A general problem in this type of analysis with all of the polymer-based fluids, PG1 to PG5 and PFPE1 to PFPE3, is that their relatively high viscosity leads to high film thickness, reaching several hundred nanometres. At the EHD thickness increases, the second term in Eq. 6, expressing how much hotter the oil film is than the surfaces, starts to dominate. Since this term is based on assumptions as to the thermal conductivity of the oil and the shape of the velocity gradient, this means that for viscous fluids the estimation of oil film temperature becomes less reliable.

The linear dependence of isothermally corrected friction coefficient on log(SRR) for most fluids implies, as indicated in Eqs. 4 and 5, that mean shear stress varies linearly with log(strain rate);It is thus possible generalise the calculated isothermal EHD friction data via the two constants c ₀ and c ₁ to enable calculation of EHD friction at other contact conditions. These constants (in MPa) are listed in Tables 4 and 5, together with the maximum strain rates up to which they can be used with confidence. These strain rates correspond to the conditions at which the 8 °C temperature rise limit was reached and thus depend on the friction coefficient and film thicknesses of the fluid concerned. Using these constants, it is possible to construct isothermal EHD friction curves for these fluids. Fluids PG1–PG5, PFPE1–PFPE3, TF1 and TF2 are not listed in Tables 4 and 5. The calculated isothermal mean shear stress values for the polymeric fluids are unreliable for reasons outlined above while TF1 and TF2 reach limiting shear stresses.

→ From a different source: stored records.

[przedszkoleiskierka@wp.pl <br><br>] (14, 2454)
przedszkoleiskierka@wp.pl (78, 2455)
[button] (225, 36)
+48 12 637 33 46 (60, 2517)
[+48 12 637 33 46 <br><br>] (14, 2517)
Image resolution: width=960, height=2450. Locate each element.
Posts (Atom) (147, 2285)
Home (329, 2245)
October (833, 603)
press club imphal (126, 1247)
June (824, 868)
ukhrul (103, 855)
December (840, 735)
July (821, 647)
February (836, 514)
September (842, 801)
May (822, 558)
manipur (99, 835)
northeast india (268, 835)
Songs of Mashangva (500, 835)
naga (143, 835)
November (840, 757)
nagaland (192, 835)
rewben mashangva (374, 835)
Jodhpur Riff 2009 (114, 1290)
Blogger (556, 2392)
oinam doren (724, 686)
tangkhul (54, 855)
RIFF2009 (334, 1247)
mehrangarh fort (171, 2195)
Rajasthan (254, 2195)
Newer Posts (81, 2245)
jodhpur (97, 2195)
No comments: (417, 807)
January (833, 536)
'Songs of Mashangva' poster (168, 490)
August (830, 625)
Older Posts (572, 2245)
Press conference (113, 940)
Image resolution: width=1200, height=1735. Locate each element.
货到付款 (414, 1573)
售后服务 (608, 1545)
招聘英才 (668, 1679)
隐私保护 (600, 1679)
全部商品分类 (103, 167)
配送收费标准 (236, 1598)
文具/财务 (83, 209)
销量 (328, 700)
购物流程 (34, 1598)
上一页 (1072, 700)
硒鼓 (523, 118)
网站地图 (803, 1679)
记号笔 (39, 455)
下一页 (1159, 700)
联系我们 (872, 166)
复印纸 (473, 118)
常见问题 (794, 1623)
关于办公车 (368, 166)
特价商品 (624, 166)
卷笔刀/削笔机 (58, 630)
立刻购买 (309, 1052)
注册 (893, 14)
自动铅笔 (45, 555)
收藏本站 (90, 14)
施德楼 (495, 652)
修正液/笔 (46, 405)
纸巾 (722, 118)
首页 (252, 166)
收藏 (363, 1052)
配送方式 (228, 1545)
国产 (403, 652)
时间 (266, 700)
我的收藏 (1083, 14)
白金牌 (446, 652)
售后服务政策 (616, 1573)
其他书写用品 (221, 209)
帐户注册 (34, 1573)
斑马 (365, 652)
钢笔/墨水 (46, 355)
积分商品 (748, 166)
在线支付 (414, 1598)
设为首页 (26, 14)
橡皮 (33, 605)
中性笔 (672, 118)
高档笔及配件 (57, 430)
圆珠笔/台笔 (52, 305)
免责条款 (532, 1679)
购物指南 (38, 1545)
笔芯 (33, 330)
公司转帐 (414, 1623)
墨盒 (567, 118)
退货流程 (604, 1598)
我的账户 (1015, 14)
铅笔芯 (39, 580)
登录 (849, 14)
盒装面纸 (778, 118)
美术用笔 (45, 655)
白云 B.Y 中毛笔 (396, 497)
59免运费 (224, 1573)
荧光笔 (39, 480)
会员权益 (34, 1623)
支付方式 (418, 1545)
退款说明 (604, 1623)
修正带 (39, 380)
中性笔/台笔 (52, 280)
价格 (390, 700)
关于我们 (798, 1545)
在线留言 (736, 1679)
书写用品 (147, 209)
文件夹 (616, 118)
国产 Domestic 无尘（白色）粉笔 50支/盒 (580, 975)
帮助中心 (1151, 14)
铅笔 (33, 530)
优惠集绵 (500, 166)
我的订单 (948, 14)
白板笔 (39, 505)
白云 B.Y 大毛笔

As discussed in [31] a logarithmic dependence of shear stress on strain rate is expected from the Eyring rheological model at the high shear stresses present above SRR = 1% in the high-pressure contacts studied. According to this model the constant c ₁ in Eq. 11 should represent the Eyring stress, τ _e, while the constant c ₀ should correspond to the value log_e(2η _p/τ _e) where η _p represents the low shear rate viscosity within the contact. It should be noted, however, that the most appropriate rheological model to describe the relationship between fluid stress and strain in high pressure EHD contacts is still a topic of considerable debate [31, 40, 41] and the fit values in Tables 4 and 5 are provided to enable readers to construct isothermal EHD friction curves and not to espouse any particular model of EHD rheology.